By Niels C Sorrells
Neither a borrower nor a lender be. How true, how true Shakespeare’s words are when it comes to current relations between the United States and China.
China’s rebuke of the United States for letting its debt mountain grow might have come as a shock to the US which only a decade ago would have never considered China an equal partner, much less a source for financial advice.
But China’s move could be provoked by necessity as much as anything else.
As we all know the rating agency Standard & Poor’s took the historic decision of downgrading the US debt from AAA - a rating unchanged since 1941 - to a slightly tarnished ranking of AA+ with negative outlook.
While being a major lender to the US certainly gives China a strong voice, its investments are on the line. If the unthinkable were to happen and the United States were to default on its debt, that would mean significant amounts of Chinese capital going up in smoke.

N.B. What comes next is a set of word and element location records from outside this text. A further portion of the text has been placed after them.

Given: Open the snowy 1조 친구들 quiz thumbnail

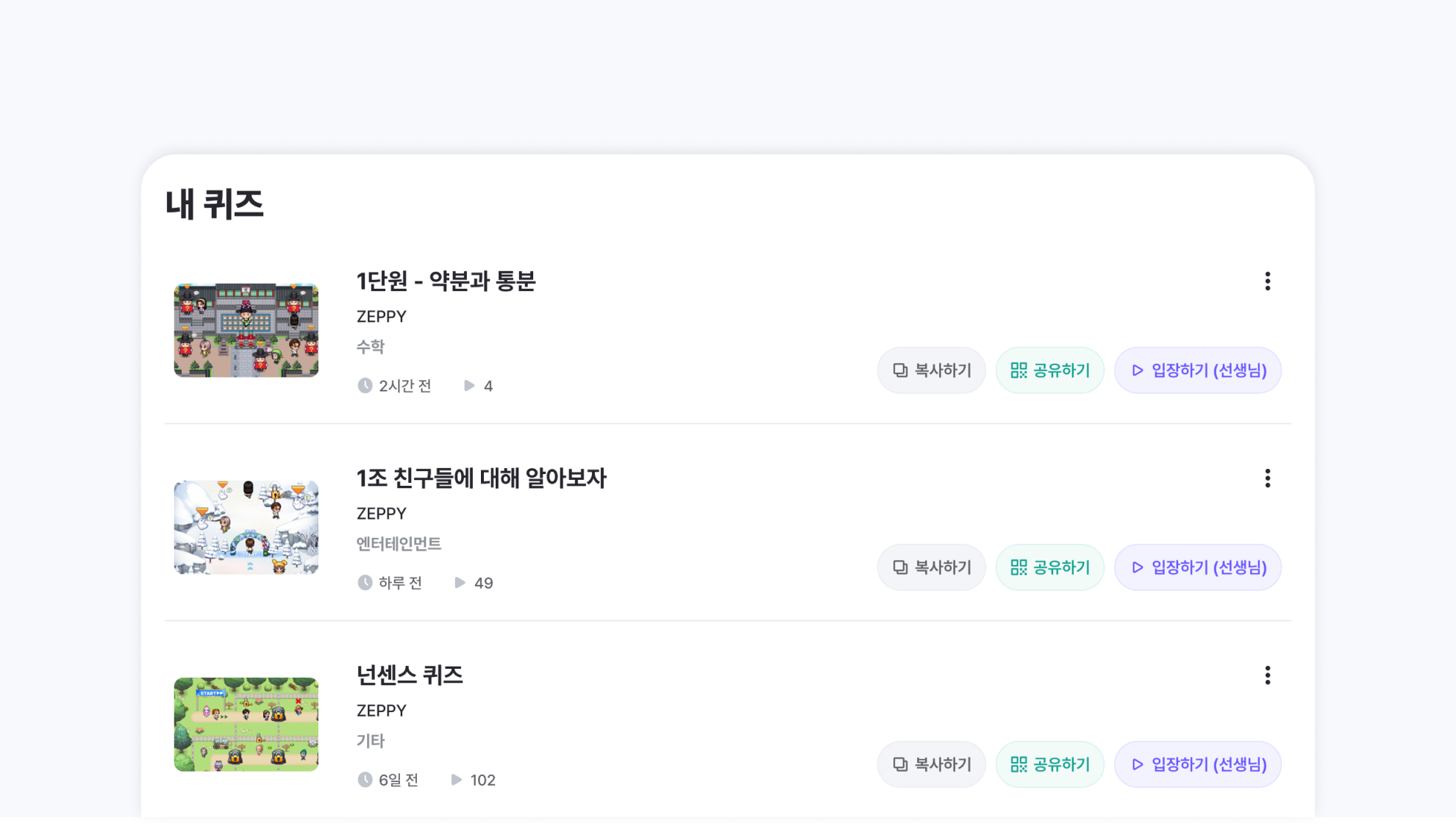Looking at the screenshot, I should pos(246,528).
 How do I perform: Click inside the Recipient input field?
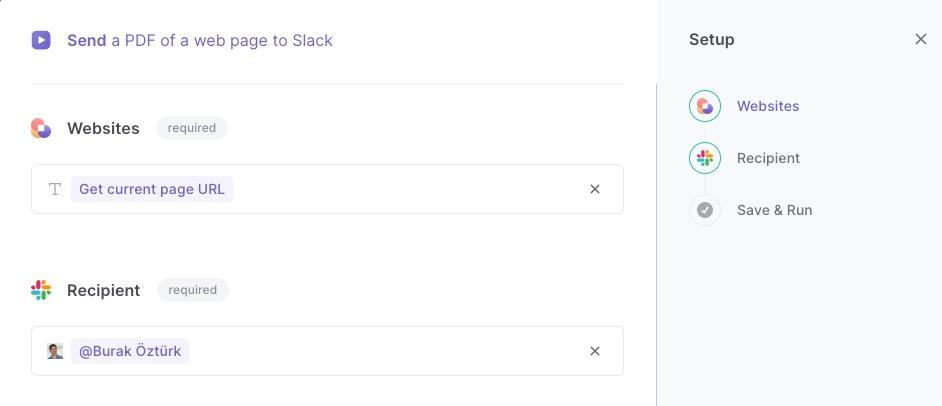[x=327, y=351]
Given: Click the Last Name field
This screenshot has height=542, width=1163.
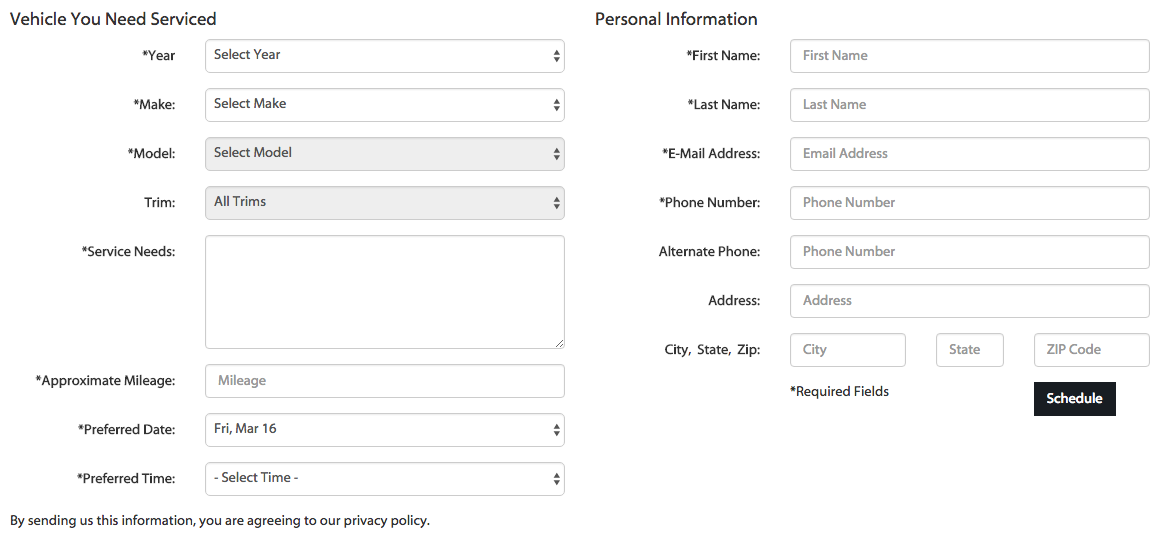Looking at the screenshot, I should tap(969, 105).

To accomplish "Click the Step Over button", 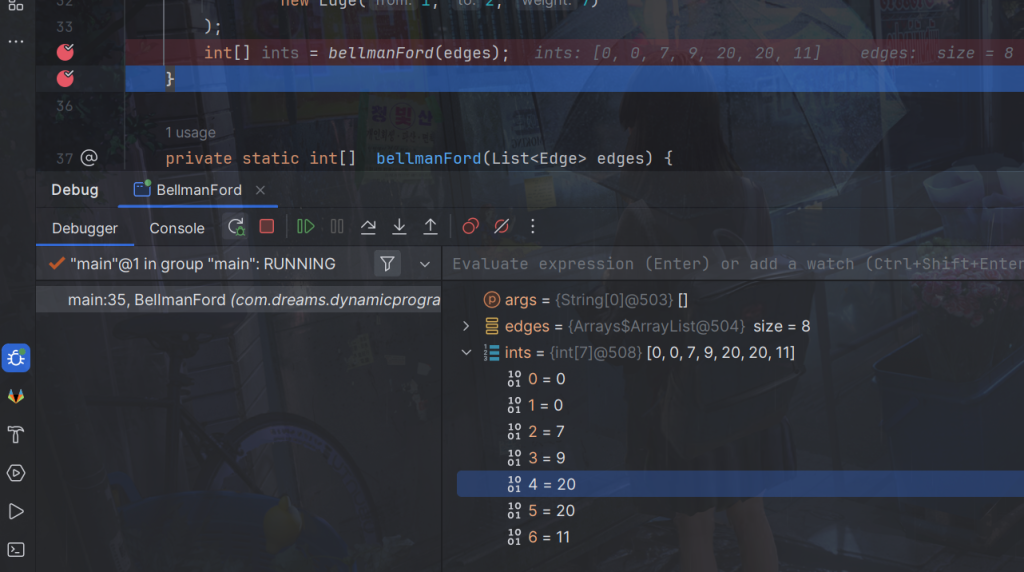I will tap(368, 227).
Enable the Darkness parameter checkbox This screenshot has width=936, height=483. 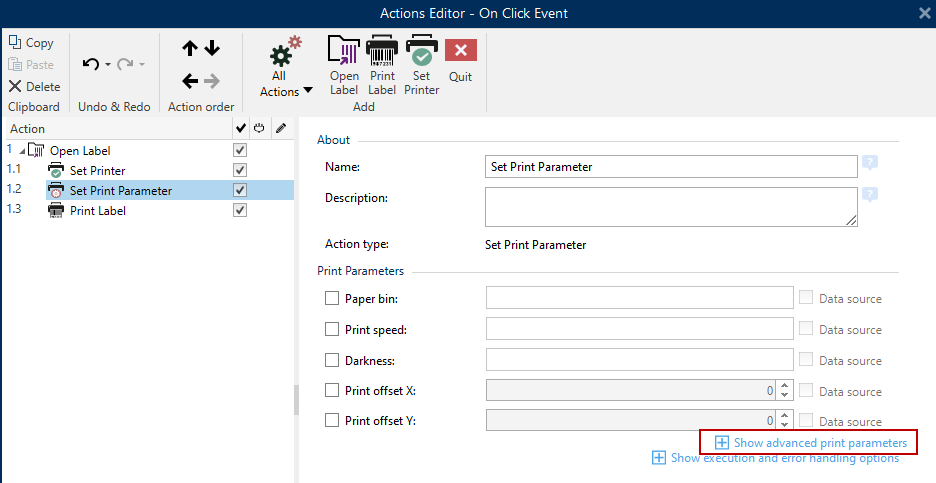[x=332, y=360]
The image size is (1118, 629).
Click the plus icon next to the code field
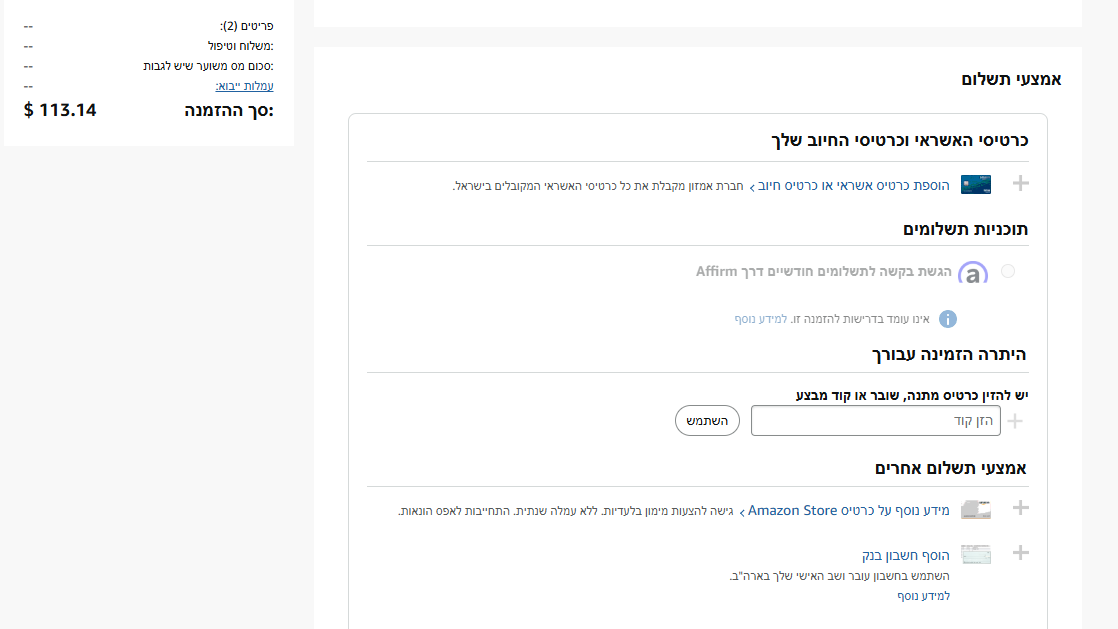click(1015, 421)
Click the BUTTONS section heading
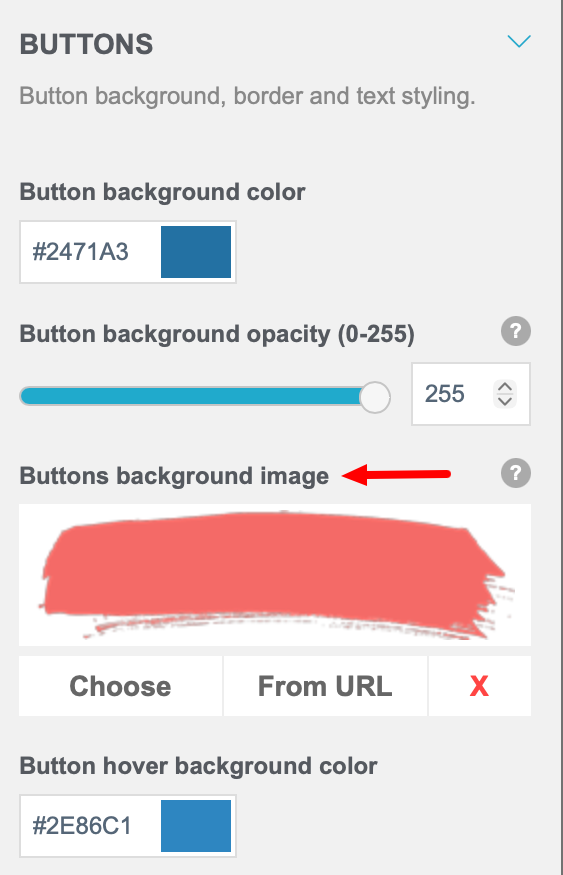563x875 pixels. (x=86, y=45)
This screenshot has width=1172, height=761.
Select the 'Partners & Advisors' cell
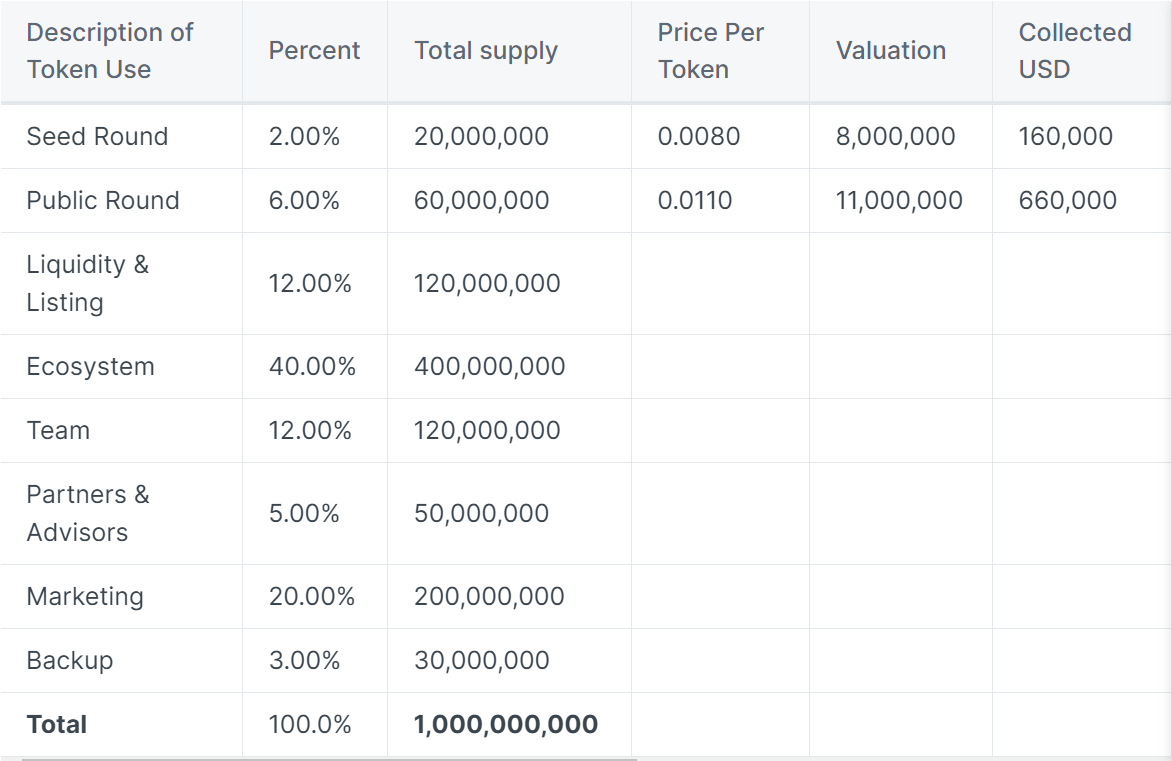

‘The problem for China, at the moment, is there are few places for it to go,’ noted Bates Gill, director of the Stockholm International Peace Research Institute and a scholar on China issues.
Even before the downgrading, US debt jitters had left markets on edge for most of the summer.
The last-minute resolution of negotiations on raising the US debt ceiling did little to calm nerves, especially since it seemed to do so little toward reining in the 14.6-trillion-dollar debt mountain weighing down the United States.
And then China - which has lent the United States more than 1 trillion dollars in the form of bonds - stepped in, issuing a statement through the Xinhua news agency saying it now expects Washington to gets its fiscal house in order.
Noting that it ‘has every right now to demand the United States address its structural debt problems and ensure the safety of China’s dollar assets,’ it slammed the US for its ‘gigantic military expenditure and bloated social welfare costs.’
But are the Chinese showing nerve or nervousness?
‘For China to engage in such very public and high-level finger-wagging is unusual on almost any issue. It is a sign of both its deep concern and its more emboldened sense of confidence on the world stage,’ said Gill.
That puts the United States in an awkward position. Ever since the collapse of the Soviet Union, the US has been the world’s de facto superpower, dispensing advice on everything from finance to defence matters to good governance.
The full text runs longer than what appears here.